I walked this list of assertions/crashes in GC. There is only one of them can not be explained by heap corruption directly:

If somebody needs triaging of failures in GC listed above please let me know, I will help with this. Of course, system core is necessary.

connglli commented 1 year ago

Oops. That happens to be the test I was unable to reproduce (and my procedure deleted the log periodically)..... Still hope that test could be helpful, to some extend. I'll try again to see if I can reproduce it in more runs.

connglli commented 1 year ago

I have reproduced the failure mentioned by @dmitripivkine. See logs: issue17052rest11.14.tar.gz.

I edited and also updated the issue17052rest11.tar.gz in my previous comment.

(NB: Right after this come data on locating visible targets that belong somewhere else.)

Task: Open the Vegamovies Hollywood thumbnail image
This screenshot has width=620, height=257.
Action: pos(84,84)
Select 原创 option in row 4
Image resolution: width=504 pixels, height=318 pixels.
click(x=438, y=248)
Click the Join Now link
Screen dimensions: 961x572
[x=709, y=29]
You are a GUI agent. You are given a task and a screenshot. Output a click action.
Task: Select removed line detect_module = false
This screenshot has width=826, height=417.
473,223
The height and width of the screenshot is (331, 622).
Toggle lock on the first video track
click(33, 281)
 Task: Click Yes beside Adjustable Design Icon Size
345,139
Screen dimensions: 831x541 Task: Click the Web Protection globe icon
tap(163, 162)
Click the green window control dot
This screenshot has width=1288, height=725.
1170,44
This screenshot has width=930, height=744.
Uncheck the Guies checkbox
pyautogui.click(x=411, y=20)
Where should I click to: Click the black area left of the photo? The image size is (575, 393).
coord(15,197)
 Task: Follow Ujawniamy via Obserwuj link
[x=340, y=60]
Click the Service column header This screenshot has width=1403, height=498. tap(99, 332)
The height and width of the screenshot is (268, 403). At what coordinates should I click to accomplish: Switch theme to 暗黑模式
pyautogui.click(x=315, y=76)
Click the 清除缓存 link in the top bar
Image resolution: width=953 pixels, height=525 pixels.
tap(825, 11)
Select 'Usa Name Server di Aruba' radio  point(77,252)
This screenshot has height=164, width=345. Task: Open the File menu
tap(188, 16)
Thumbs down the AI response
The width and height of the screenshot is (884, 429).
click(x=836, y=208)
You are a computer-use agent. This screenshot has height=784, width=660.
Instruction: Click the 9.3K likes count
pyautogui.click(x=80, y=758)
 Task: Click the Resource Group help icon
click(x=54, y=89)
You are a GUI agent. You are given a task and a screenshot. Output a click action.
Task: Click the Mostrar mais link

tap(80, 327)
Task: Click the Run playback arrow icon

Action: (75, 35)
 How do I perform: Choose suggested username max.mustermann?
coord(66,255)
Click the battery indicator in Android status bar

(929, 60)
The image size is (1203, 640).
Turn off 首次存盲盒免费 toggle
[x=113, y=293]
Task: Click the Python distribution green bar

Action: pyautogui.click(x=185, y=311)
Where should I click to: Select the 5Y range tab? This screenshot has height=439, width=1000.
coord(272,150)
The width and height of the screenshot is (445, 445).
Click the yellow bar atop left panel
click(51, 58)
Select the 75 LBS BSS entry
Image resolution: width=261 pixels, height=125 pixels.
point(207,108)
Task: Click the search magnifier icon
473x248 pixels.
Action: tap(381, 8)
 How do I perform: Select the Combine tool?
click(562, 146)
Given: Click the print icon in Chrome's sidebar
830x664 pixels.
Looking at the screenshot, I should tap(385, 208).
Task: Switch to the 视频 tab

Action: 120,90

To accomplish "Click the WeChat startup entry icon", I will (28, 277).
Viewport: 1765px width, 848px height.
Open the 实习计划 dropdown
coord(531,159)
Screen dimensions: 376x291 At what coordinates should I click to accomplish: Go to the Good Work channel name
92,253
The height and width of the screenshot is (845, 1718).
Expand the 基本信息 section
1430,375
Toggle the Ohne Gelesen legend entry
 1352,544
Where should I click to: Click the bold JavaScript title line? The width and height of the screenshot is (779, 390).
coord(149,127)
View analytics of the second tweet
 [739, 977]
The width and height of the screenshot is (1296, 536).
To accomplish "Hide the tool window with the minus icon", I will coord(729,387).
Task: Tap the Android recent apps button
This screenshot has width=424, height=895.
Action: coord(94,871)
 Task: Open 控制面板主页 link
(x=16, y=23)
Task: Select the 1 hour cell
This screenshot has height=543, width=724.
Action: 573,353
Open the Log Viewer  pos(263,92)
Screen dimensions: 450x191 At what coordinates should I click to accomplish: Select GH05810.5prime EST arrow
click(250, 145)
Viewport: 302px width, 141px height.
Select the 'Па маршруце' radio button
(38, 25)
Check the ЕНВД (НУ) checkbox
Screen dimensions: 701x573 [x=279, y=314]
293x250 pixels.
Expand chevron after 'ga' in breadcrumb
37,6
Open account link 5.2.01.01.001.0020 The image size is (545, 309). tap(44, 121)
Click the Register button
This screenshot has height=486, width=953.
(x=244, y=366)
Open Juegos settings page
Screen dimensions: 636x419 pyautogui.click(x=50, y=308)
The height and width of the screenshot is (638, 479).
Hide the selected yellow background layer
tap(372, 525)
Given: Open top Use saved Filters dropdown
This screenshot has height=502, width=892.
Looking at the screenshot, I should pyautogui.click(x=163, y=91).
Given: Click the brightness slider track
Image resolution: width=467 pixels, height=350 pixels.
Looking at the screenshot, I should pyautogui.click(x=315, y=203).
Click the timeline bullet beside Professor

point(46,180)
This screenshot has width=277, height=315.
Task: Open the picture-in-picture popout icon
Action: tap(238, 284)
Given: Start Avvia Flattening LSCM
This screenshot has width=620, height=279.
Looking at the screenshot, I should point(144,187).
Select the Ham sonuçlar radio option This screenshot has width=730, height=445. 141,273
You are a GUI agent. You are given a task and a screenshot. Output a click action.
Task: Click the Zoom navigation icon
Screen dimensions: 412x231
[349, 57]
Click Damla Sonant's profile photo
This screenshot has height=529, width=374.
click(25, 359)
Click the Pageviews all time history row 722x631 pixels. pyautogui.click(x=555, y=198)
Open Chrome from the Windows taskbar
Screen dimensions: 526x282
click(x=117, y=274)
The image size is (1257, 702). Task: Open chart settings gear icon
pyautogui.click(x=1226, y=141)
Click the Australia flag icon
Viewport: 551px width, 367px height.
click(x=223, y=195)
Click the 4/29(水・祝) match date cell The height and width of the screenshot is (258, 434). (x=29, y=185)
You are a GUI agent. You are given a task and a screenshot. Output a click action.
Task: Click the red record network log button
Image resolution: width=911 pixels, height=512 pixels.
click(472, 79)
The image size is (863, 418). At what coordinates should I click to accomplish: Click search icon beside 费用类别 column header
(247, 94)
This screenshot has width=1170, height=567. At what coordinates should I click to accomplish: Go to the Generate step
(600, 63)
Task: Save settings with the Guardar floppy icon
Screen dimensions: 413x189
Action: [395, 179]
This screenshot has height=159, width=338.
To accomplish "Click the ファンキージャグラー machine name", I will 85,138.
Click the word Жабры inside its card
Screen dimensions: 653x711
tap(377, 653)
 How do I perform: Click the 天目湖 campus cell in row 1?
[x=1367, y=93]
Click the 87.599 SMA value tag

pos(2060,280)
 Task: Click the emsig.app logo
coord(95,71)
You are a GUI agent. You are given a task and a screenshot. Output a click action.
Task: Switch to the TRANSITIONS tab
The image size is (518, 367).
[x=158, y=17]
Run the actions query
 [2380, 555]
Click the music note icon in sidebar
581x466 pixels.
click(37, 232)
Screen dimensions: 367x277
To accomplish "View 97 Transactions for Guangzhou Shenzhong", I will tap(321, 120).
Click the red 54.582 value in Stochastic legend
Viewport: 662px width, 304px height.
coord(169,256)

dmitripivkine commented 1 year ago

The problem starts at attempt to allocate object with 1836453136 bytes size. With -Xmx1G specified it is not possible obviously:

14:52:37.237385000                *0x0       j9mm.133  Event       Allocation failure start: newspace=8080/2097152 oldspace=5649544/6291456 loa=0/0 requestedbytes=1836453136

@connglli Do you know is allocation of this array of such size is intentional for this test load?

dmitripivkine commented 1 year ago

@connglli The rational for question above:

connglli commented 1 year ago

@dmitripivkine The code is generated by our fuzzers. In our fuzzer implementation, we have restricted the size of any array allocation. I have checked the code again, and didn't notice any explicit array allocation of which the size is larger than 524,288(=256x256x8) bytes. But we did generate some library method calls like those of Double, Float, BigDecimal, BigInteger, etc. I suppose they don't have some implicit large array allocations, either (even though I'm not quite sure).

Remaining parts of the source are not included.